5 Alert-dissemination network: 

                 As men­tioned earlier, the alert-dissemination net­work is a simple cell phone network (GSM) in SMS mode, which already exists in most of the states in India. Alert messages are transferred to the destination handset through the mobile network system in SMS mode. The receivers are installed at differ­ent places as individual units or in groups. These should have an interface unit to read the message and take action to disseminate the alert message to the public. The alert receivers could be attached to the civil defense sirens and broadcast systems, and  also installed at government offices that are responsible for disaster management.

TIME-TO-ALERT:

                In this system, time-to-alert is the time between the actual occurrence of the earthquake at the sensing point and the audio or text message output at the pub­lic or government offices. End-to-end com­munication delay will be very less, pro­vided all the transmitters (handsets) placed at different epicenters are given the top priority for communication in SMS mode. For this, a permanent instruction (through the application server) has to be given to the SMS server of the communication network so that whenever an alert mes­sage comes from the identified locations (registered to the application server), the server gives it the top priority and trans­mits it to the destination immediately.

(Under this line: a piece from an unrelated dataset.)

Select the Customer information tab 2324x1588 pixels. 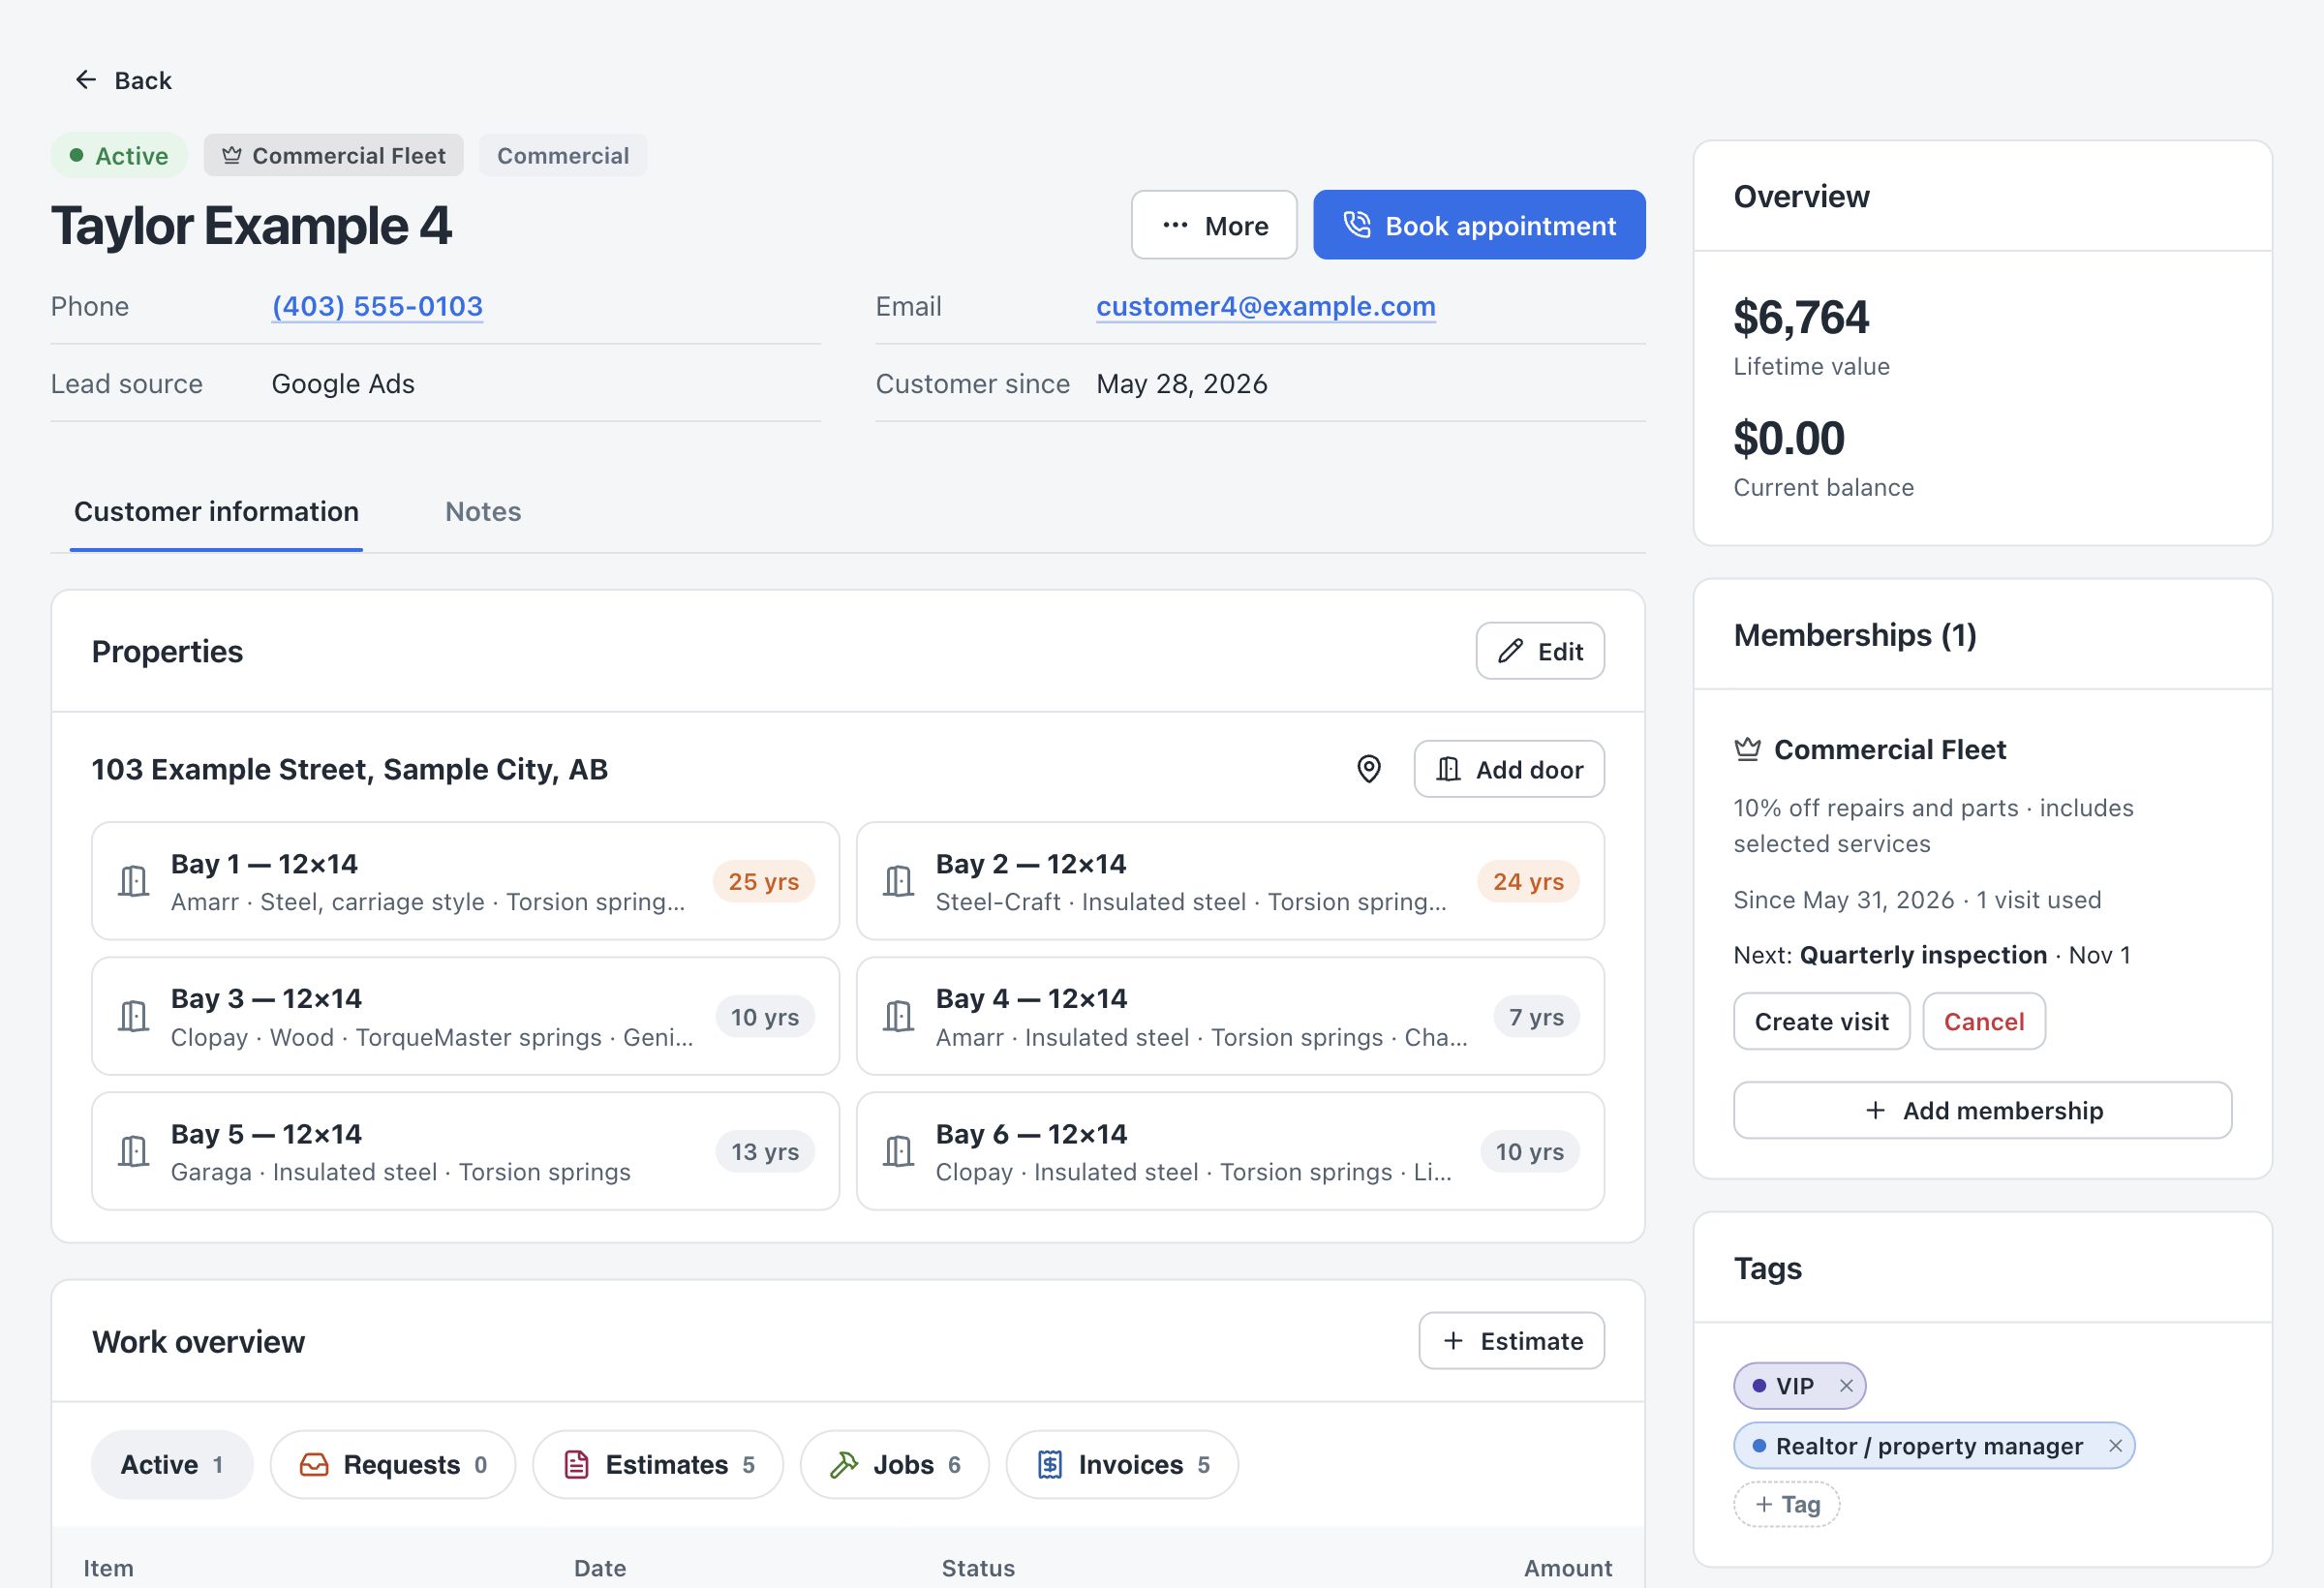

               Time delay at the sensor location in­cludes the sensor (accelerometer) response time, circuit delay and processing time at the interface unit to form the alert signal. At a few tens of milliseconds, this is neg­ligible.

               Time to transfer the alert signal from the epicenter to the application server will be a maximum of three seconds because the SMS server will give priority to this message.

Once the alert signal (message) is formed, the interface unit will transfer it to the transmitter. The transmitted mes­sage will be received by the application server, then forwarded to the SMS server. The SMS server will transfer the SMS mes­sage at the rate of 40 messages per sec­ond. The worst-case sum of the time taken by all these components is five to six sec­onds for a particular region only.

ADVANTAGES OF THE SYSTEM

• Audio alarms can be installed to alert people, but the action that individual can take with only a few seconds of warning may be minimal. Facilities with high-energy or high-precision machinery (nuclear power plants, airport operations, computers, oil pipelines, refineries and gas distributions) could be shut down.
• Trains could be stopped.Fire stations and hospi­tal operation rooms alerted, and emergency generators started. 
• As a poorly structured building takes at least five seconds to collapse, three sec­onds spent in transferring the S-wave alert signals to the SMS server can still give enough time to seek safety
• Alarming the population living in the downstream region of a large dam  would be helpful.
• The cost of an earthquake early warning system is low compared to other measures (improvements of rolling stock, rail/track system, embankments, tunnels, bridges etc.).

CONCLUSIONS

This earthquake alert system senses earth­quake waves at potential earthquake zones, transmits these discrete magnitude values to a central place via GSM cell phone network, and uses computer-based deci­sion making to deliver alert signals to the identified receivers placed at different towns and cities for both public and gov­ernment consumption.

The system is simple and could be configured with available resources in the country. Here, only concepts are described. Detailed simulation, feasibility study and experimentation are required to optimise the system and reduce the possibilities of  false alarm.